Friday, March 28, 2008

Unique Items

A couple of items of interest:


Recycling Old Records:

This Day In Music History- March 28

1958-Opening night of "Alan Freed's Big Beat Show," a two-month tour, finds Jerry Lee Lewis arguing with Chuck Berry over who will close the show. Freed decided Berry will get to go last, inciting a literally incendiary performance by Lewis, who torched his piano during his set-closing "Great Balls of Fire."

Today in 1981, the song "Rapture" by Blondie topped the charts and stayed there for 2 weeks.

In 2003, officials in Manchester, England canceled a Bruce Springsteen concert after residents complain about noise levels. 50,000 tickets had already been sold.
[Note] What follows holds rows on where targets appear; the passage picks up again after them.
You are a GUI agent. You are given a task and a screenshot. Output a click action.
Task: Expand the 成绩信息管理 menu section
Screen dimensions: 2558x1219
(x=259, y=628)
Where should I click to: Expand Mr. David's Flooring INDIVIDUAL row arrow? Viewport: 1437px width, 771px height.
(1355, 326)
Uhhh, it’s a concert people.

In 1996, Phil Collins says he's leaving Genesis 20 years to the day after he made his North American debut as their lead singer.

In 1982, David Crosby was pulled over in Los Angeles and was discovered to be driving under the influence of cocaine. The singer's day turns worse after police discovered Quaaludes, drug paraphernalia, and a .45-caliber pistol in his car.
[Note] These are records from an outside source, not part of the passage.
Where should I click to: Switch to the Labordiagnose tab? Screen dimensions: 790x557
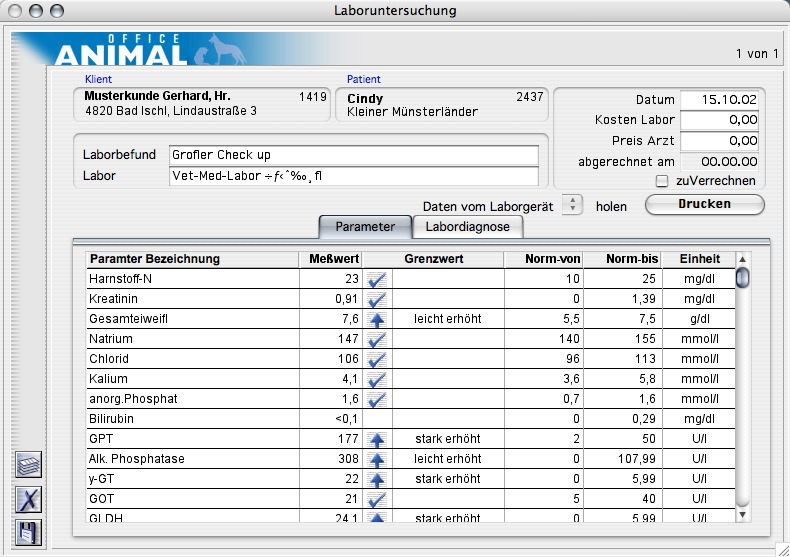[x=468, y=227]
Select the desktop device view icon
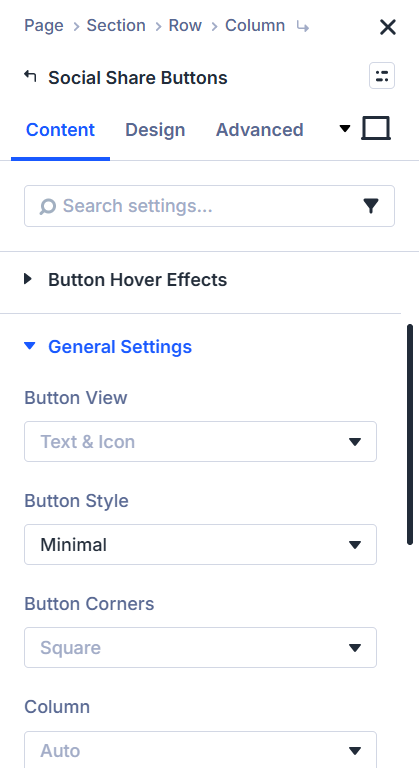 [376, 128]
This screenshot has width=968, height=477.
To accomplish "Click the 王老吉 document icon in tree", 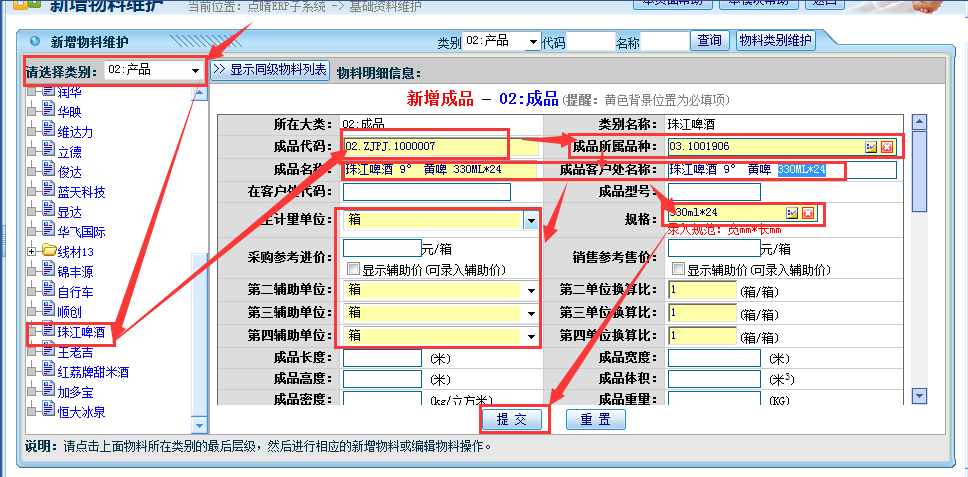I will click(x=47, y=351).
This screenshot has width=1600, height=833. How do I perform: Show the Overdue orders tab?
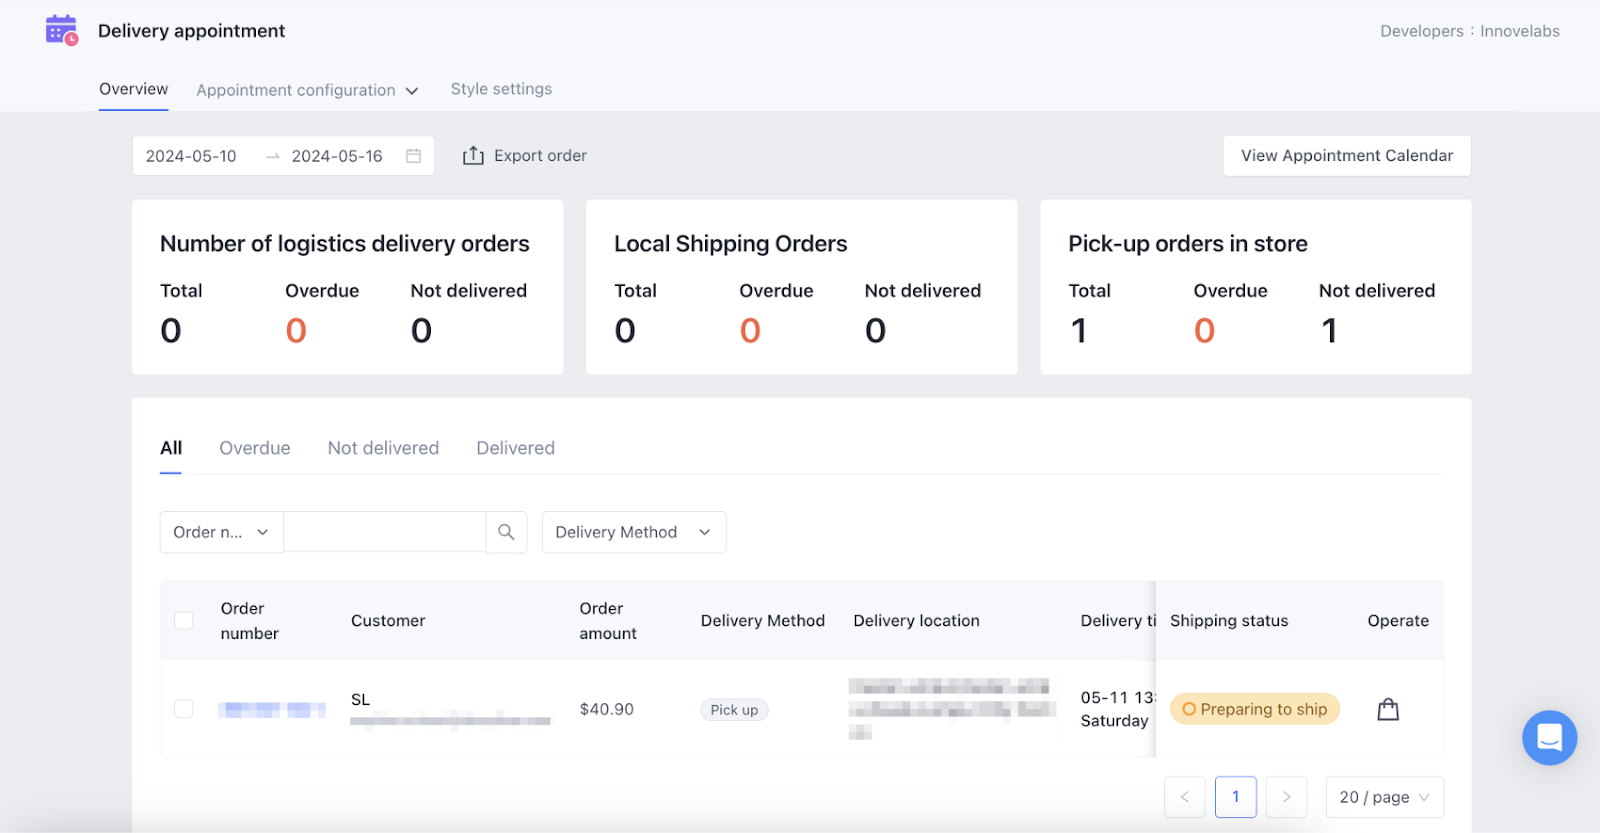click(x=255, y=448)
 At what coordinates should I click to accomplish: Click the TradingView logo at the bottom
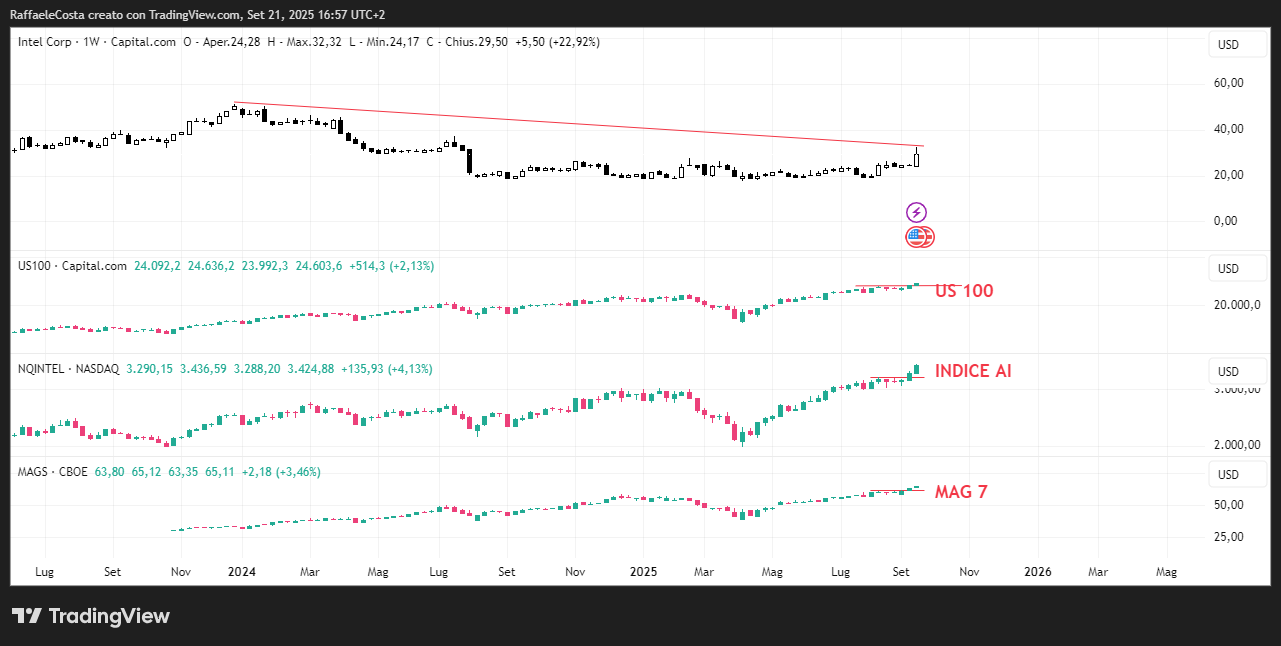click(91, 616)
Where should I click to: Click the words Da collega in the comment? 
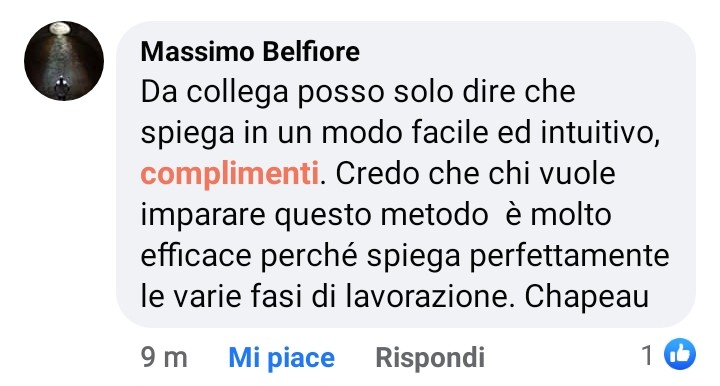click(214, 92)
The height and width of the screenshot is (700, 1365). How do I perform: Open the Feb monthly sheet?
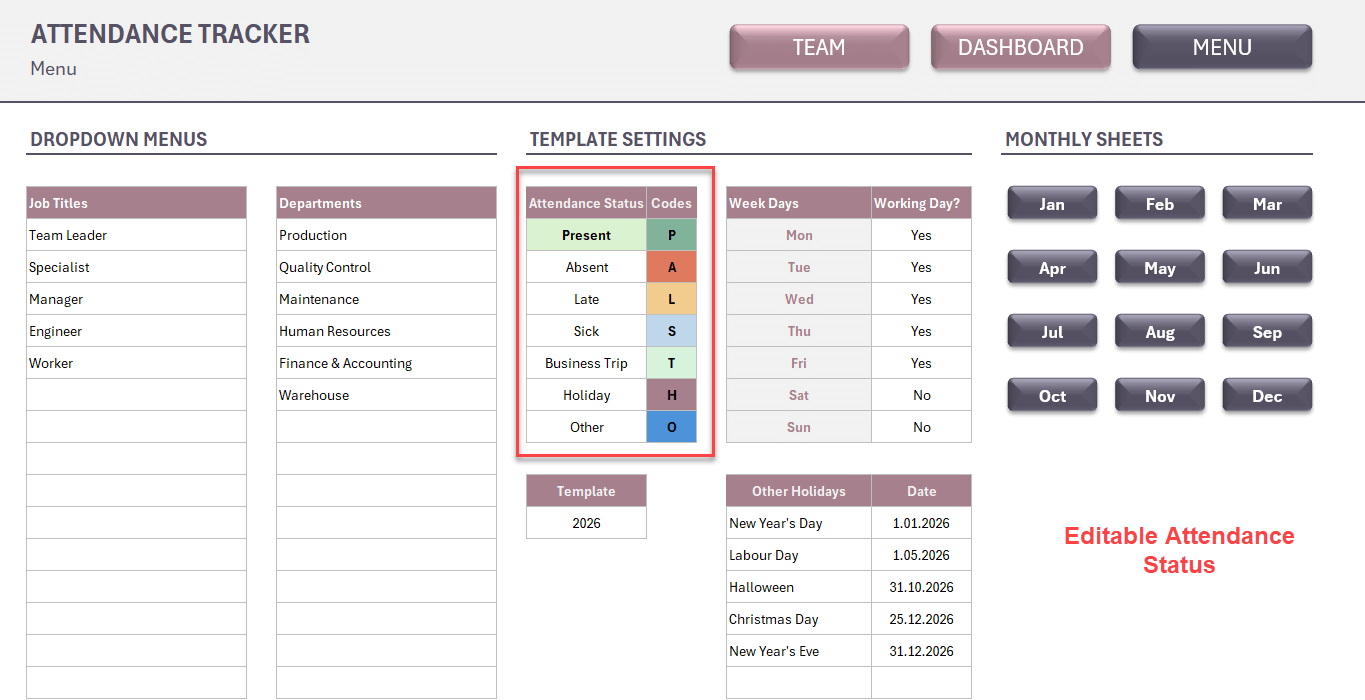click(1159, 204)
Blues guitarist Arthur "Big Boy" Crudup, best known for the hit "That's All Right Mama," died in Nassawadox, Virginia in 1974. Elvis Presley loved the song so much he recorded it as his first single for Sun Records in 1954.

Led Zeppelin released "Houses of the Holy" in 1973.

In 1958, legendary songwriter W.C. Handy died at age 84. The Father of the Blues is credited with writing the seminal "St. Louis Blues," as well as "Memphis Blues." The latter was the first song to have the word "blues" in the title.

Reba McEntire, the country superstar who turned to acting later in her career, was born today in 1954.

Eddie Cochran recorded his classic teen angst tune “Summertime Blues” in 1958.

In 1969, Ringo said “no.” John said “yes.” Ringo announced The Beatles will make no public appearances in the near future. John counters saying the group will make several appearances during the year. Ringo is right.

After bassist Chris Novoselic and drummer David Grohl threaten to disband Nirvana if their singer/songwriter/guitarist Kurt Cobain doesn’t get drug treatment, Cobain enters the SoCal Exodus Recovery Center in 1994. This is after Cobain nearly died from an OD in Rome only weeks earlier. Cobain walked out three days later.

In 1985, 6000 radio stations in the US and Canada simultaneously played "We Are the World", the fundraising song for African famine relief recorded by 45 superstar performers. Sales of the single, album, video and related merchandise initially raised more than $38-million US.